Abexinostat
- Names: IUPAC name 3-[(Dimethylamino)methyl]-N-{2-[4-(hydroxycarbamoyl)phenoxy]ethyl}-1-benzofuran-2-carboxamide

Identifiers
- CAS Number: 783355-60-2; 783356-67-2 (HCl);
- 3D model (JSmol): Interactive image;
- ChEBI: CHEBI:92223;
- ChEMBL: ChEMBL2103863;
- ChemSpider: 9924562;
- ECHA InfoCard: 100.241.399
- KEGG: D10060;
- PubChem CID: 11749858;
- UNII: IYO470654U; T1E6TM0SVG (HCl);
- CompTox Dashboard (EPA): DTXSID30229005 ;

Properties
- Chemical formula: C_{21}H_{23}N_{3}O_{5}
- Molar mass: 397.431 g·mol^{−1}

= Abexinostat =

Abexinostat (INN, formerly PCI-24781) is an experimental drug candidate for cancer treatment. It was developed by Pharmacyclics and licensed to Xynomic. As of 2013, it was in Phase II clinical trials for B-cell lymphoma. Pre-clinical study suggests the potential for treatment of different types of cancer as well.

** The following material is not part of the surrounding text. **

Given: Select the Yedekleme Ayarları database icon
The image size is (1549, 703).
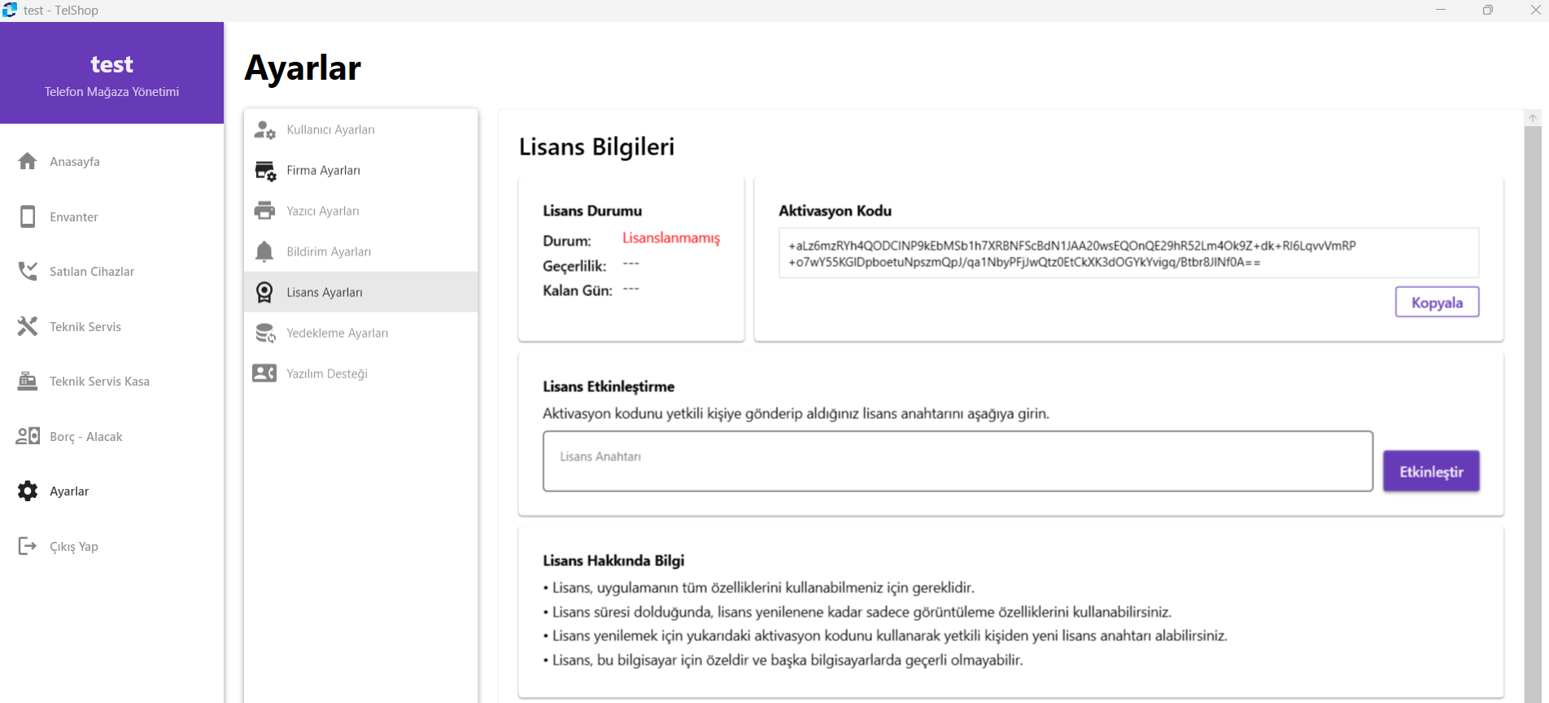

Abexinostat exerts its effect as a pan-histone deacetylase inhibitor and inhibits RAD51, which is involved in repairing DNA double strand breaks.

== Progress ==
Abexinostat has been granted a fast track designation by the FDA for the treatment of patients with relapsed or refractory follicular lymphoma in the fourth-line setting. This designation is significant as it aims to expedite the development and review of drugs intended to treat serious conditions and fill an unmet medical need.

== Research ==
The FORERUNNER conducted a study, a potentially pivotal phase II trial of abexinostat monotherapy in patients with relapsed/refractory follicular lymphoma, in the United States and Europe. In the phase II study, abexinostat showed a modest overall response rate (ORR) in patients with relapsed/refractory non-Hodgkin lymphoma (NHL) and chronic lymphocytic leukemia (CLL), with a notably higher ORR observed in patients with follicular lymphoma. This study involved 100 patients treated with 80 mg of abexinostat twice daily for 14 days of a 21-day cycle. The ORR for follicular lymphoma specifically was 56%, indicating a significant impact on this lymphoma subtype. The study also reported grade ≥3 adverse events in a considerable number of patients, with thrombocytopenia, neutropenia, and anemia being the most frequently reported.

== Safety and efficacy ==
Abexinostat has been characterized by its unique pharmacokinetic profile and oral dosing schedule, allowing for continuous exposure at concentrations required for efficient tumor cell killing.